Diagnosing Microsoft Exchange Server 2007/2010 w3wp high memory/cpu
This post is largely for future me. I'm fed up with (re)writing/(re)discovering some of these queries. However, I also hope it can help other people.
This post was written specifically whilst I was finishing up with an Exchange 2010 installation. However, should work verbatim with 2007 and some of the queries may require a little alteration for 2013. If you're still on 2003. I'm sorry.
So your Exchange server has a w3wp instance with high memory and cpu.
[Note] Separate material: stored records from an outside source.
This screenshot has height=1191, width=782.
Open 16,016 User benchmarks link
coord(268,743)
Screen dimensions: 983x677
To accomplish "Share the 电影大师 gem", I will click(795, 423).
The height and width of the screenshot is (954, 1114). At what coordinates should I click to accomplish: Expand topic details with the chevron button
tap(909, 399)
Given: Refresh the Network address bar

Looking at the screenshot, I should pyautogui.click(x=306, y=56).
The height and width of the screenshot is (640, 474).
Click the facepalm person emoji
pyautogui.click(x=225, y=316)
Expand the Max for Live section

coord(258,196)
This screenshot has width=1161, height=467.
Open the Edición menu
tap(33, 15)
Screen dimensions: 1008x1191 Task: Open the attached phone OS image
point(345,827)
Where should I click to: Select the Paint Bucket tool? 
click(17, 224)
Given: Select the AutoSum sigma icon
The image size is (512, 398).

If you're on 2010, ensure that you're on a patch level that covers the issue described in KB2800133.
First step is to find out what the instance is running. Use task manager to show the full command line of the instance. Now check the Windows Event logs. Is there anything interesting? If not move on.
Try recycling that AppPool instance. If that doesn't help long term then we need to start analysing logs.
If you're not shipping your log files to a central location with something like logstash or nxlog, then logparser will be your friend.
If you find that it's the MSExchangePowerShellAppPool, there's probably just a console open somewhere doing a lot of talking, or recently having done a lot of talking. It'll sort itself out shortly.
If it's the MSExchangeSyncAppPool then the odds are likely good that you have a problem device. To figure out which, make sure that IIS is logging access. If it's not, wait a day. Or at least a few hours if you can't.
Now, run the IIS logs through logparser with the following query -
SELECT
TOP 500
TO_TIMESTAMP(TO_DATE(date), TO_TIME(time)) as Time,
cs-username as User,
cs(user-agent) as DeviceID,
TO_INT(EXTRACT_PREFIX(EXTRACT_SUFFIX(cs-uri-query, 0, '_RpcC'), 0, '_')) As RPCCount,
sc-status as Status,
sc-substatus as SubStatus,
sc-bytes as Bytes,
DIV(sc-bytes, 1024) AS KBytes, time-taken, DIV(time-taken, 1000) as Seconds, cs-uri-query
FROM 'path\to\log\files\*.log'
WHERE
RPCCount >= 1500
AND cs-uri-query LIKE '%Cmd=Sync%'
AND cs-uri-query LIKE '%Ty:Co%'
ORDER BY Bytes DESC
If you find a user frequently popping up to the top, it's likely their device causing the problem. Disable their ActiveSync privileges, recycle the AppPool and see how things fair. Repeat as necessary.
If you find it's a specific user, but you cannot “fix” their device, throttle their device instead, using a throttling policy.
If you find you're not getting anywhere then start looking for unusually high number of requesting devices+users -
SELECT
TOP 500
cs-username AS User, cs(User-Agent) AS DeviceType,
COUNT(*) as Hits
FROM 'path\to\log\files\*.log'
WHERE cs-uri-stem LIKE '%Microsoft-Server-ActiveSync%'
GROUP BY User, DeviceType
ORDER BY Hits, DeviceType DESC
If it's the MSExchangeOWAAppPool then you may have someone attempting to log into an account. It should be locking out if they've found a real account.
SELECT
TOP 500
c-ip AS IP, cs(User-Agent) AS DeviceType,
COUNT(*) as Hits
FROM 'path\to\log\files\*.log'
WHERE cs-uri-stem LIKE '%/OWA%'
GROUP BY IP, DeviceType
ORDER BY Hits, DeviceType DESC
If you're still not getting anywhere, revisit the Windows Event Logs. Check that there's nothing showing up in there that's relevant. If there really isn't anything then start cutting down the problem.
Try to isolate your Exchange's CAS from the internet temporarily. Does it quieten down? If not isolate them/it from the LAN. Does it quieten down? Start looking at the logs in different ways.